Data Patterns hosted a conference
call on May 15, 2023. In the conference call the company was represented by
Srinivasagopalan Rangarajan, Chairman & Managing Director and Venkata
Subramanian Venkatachalam, CFO.
Key takeaways of the call
Order book as end of March 2023
stood healthy at Rs 924 crore, a growth of 94%YoY. Of the order book about 31% is production,
64% is development and 5% is service. Including the orders finalised in April
and May 2023, the current order book is Rs 1,008 crore.
Significant growth in order
intake in 2023-24 with the company
secure orders more than Rs 900 crore in FY23, reflecting a 3x increase compared
to order inflow in FY22. FY23 order intake is largely driven by radar products.
Expects to be a major participant
for Rs 20-30 billion worth of contracts in the next 3-4 years. It is
participating in large value tenders with MoD under Make 1 and 2 categories.
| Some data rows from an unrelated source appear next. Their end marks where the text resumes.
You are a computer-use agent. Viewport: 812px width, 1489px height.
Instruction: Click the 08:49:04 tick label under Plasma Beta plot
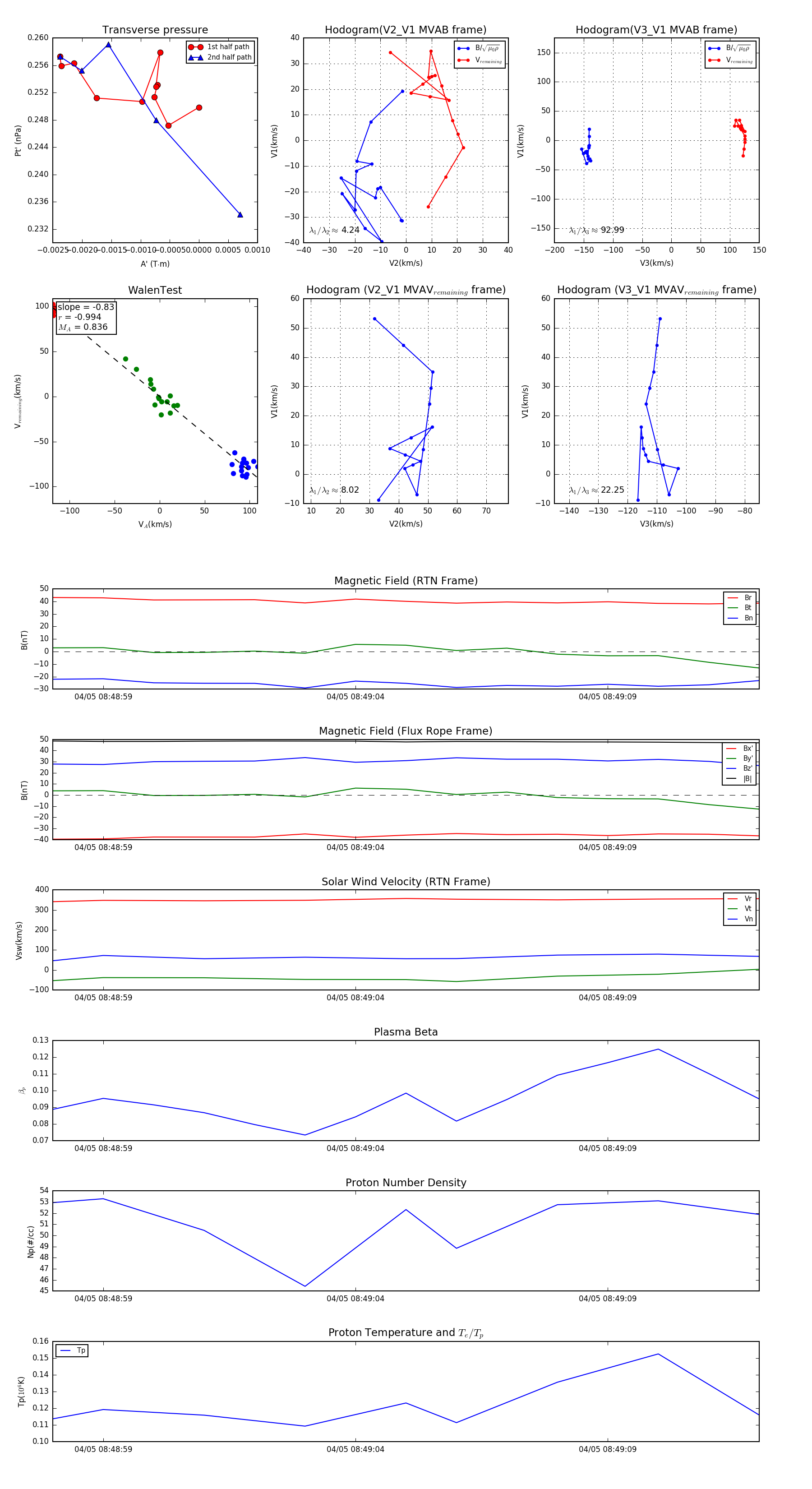click(355, 1148)
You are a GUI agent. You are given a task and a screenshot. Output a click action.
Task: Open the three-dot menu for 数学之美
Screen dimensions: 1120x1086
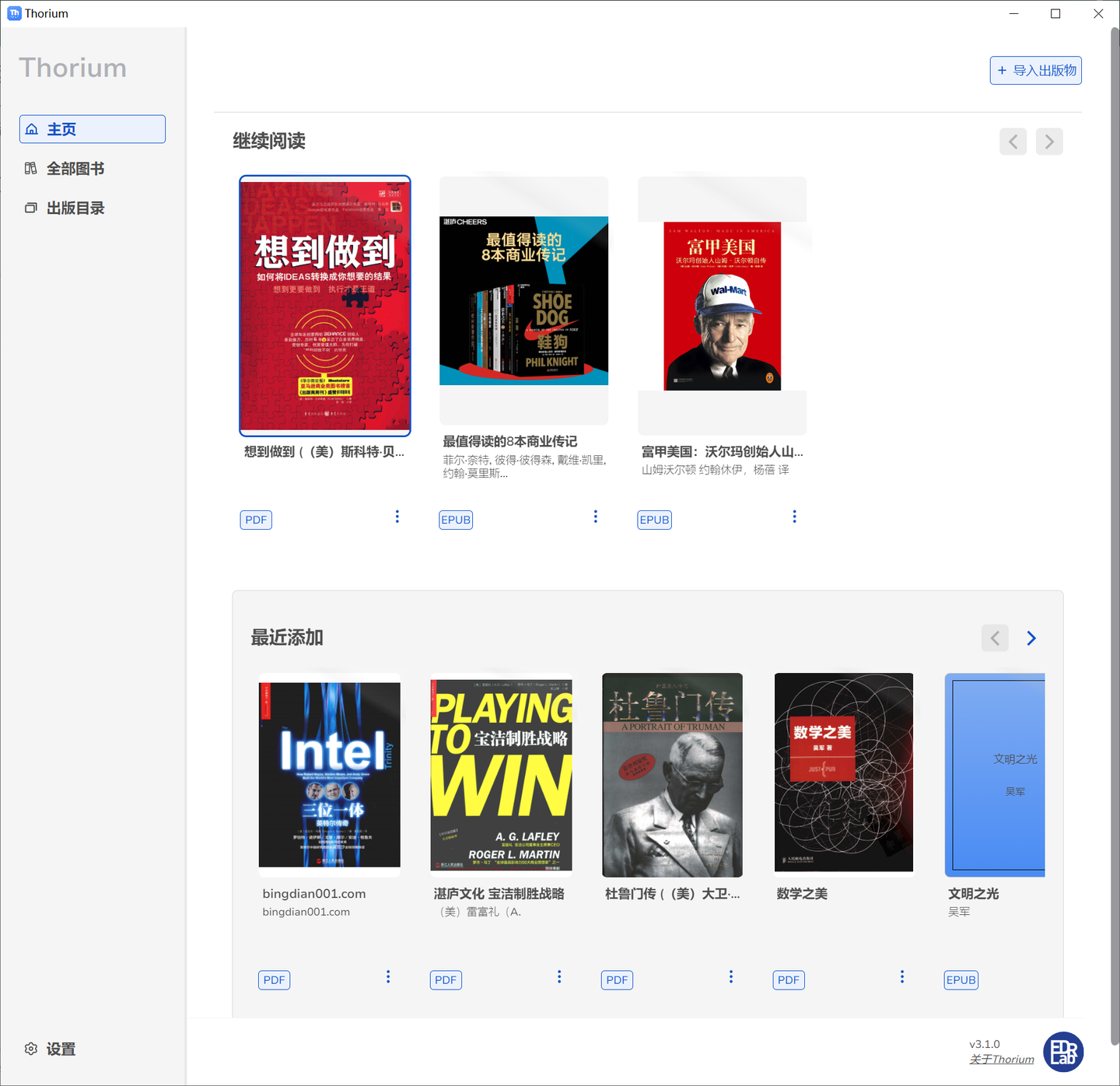point(901,976)
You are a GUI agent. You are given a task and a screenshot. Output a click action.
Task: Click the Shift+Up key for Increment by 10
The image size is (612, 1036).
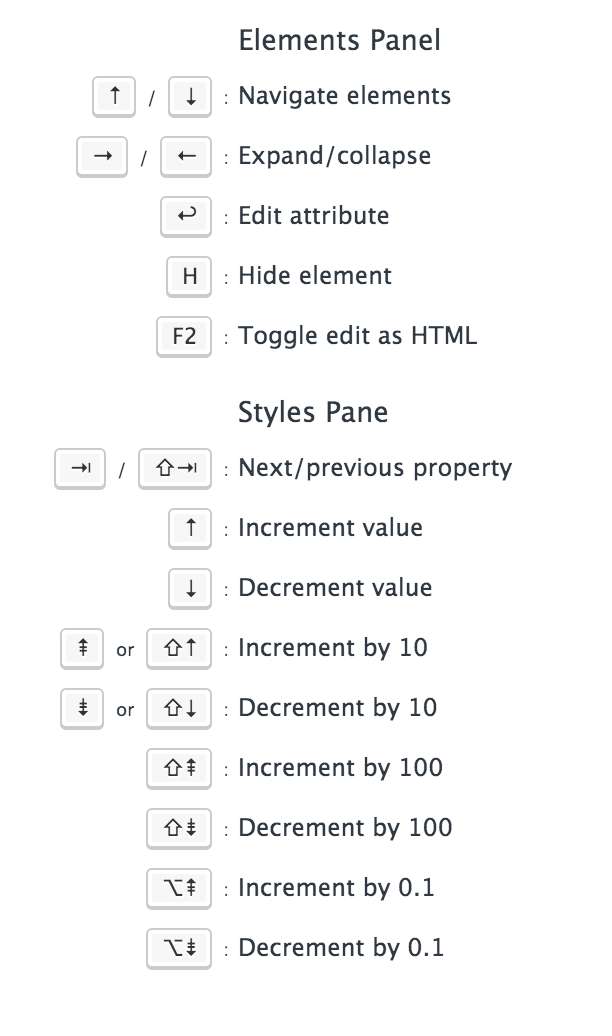(x=179, y=649)
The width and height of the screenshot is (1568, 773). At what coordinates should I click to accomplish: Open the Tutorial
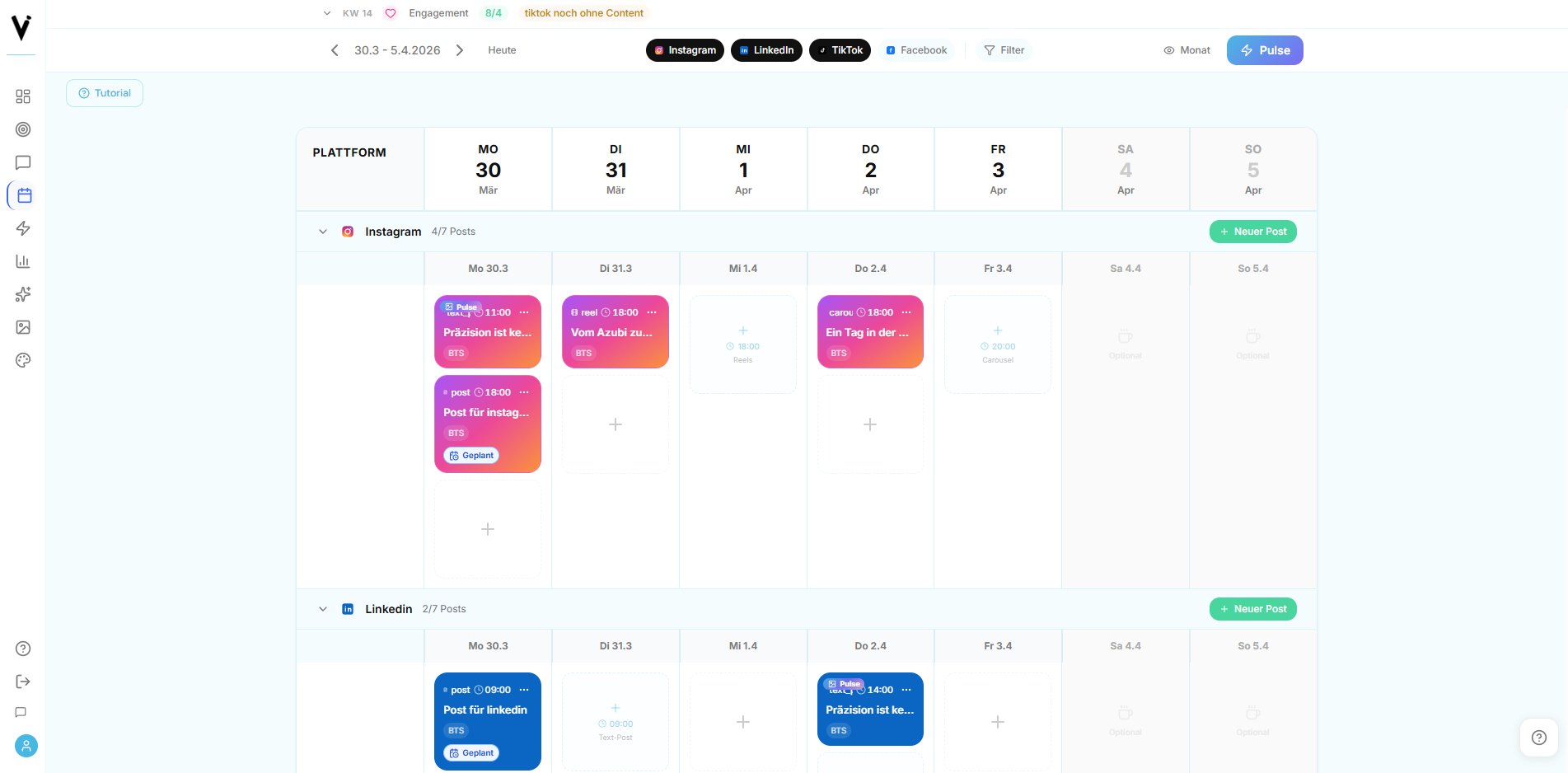pyautogui.click(x=104, y=93)

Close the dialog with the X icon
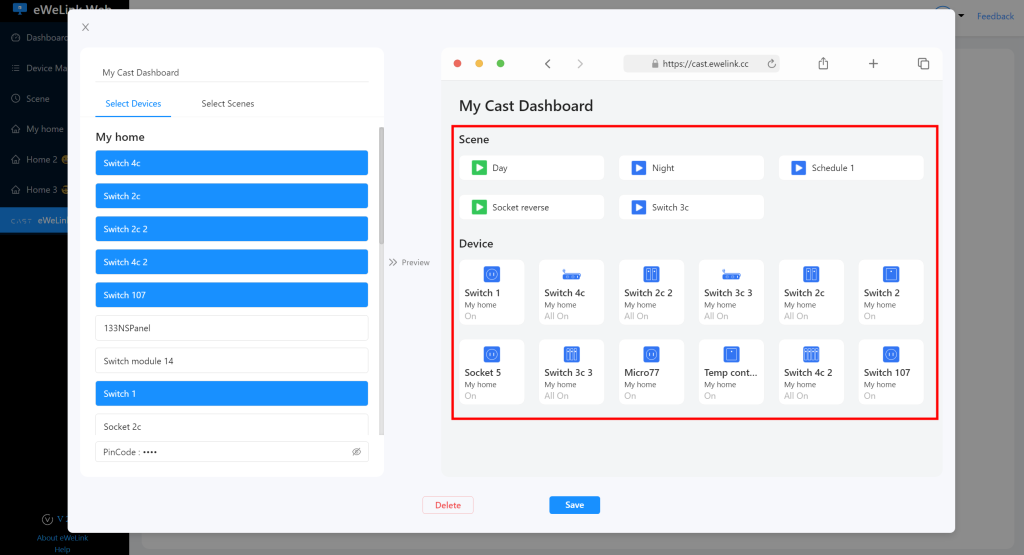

The company has successfully
smoothened or spread out the business through the year. Accordingly, the last
quarter revenue moved from 70% of annual revenue in FY 21 to 55% in FY 22 to
41% in FY 23.
Revenue mix – production 56% (60%
in Q4FY22), development 41% (37% in Q4FY22) and services 2% (3% in Q4FY22). For
FY23 the ratio between production:development:services was 66:29:5 against
68:25:7 respectively.
New Manufacturing facility is commissioned in
Q4FY23
The 2 development radar order
bagged from DRDO last year is scheduled to be delivered only in FY25.
Expects the 30% growth in PAT
will continue for several years.
Targeting larger opportunities in
Radar, EW, Communication Systems and Satellite business. The company have
strong technical competency in radars and electronic warfare segments. Exploring
further opportunities in export market; Working in collaboration with domestic
players
With the successful completion of
the QIP of Rs 500 crore, the company has positioned itself for substantial
revenue growth through new products in the domestic and international markets
in the coming years.
The company has made
significant investments on human capital and infrastructure during the last
year.
Actuarial valuation -lesser
attrition leads to higher provision- and this quarter it has lower attrition
and This has resulted in impacting margin for Q4FY23 along with lesser
concentration of revenue in Q4FY23 compared to last year.
Unlike last year the company
expects lot of radar orders.
Aligning with the sectoral
opportunities, the company is actively pursuing new product development.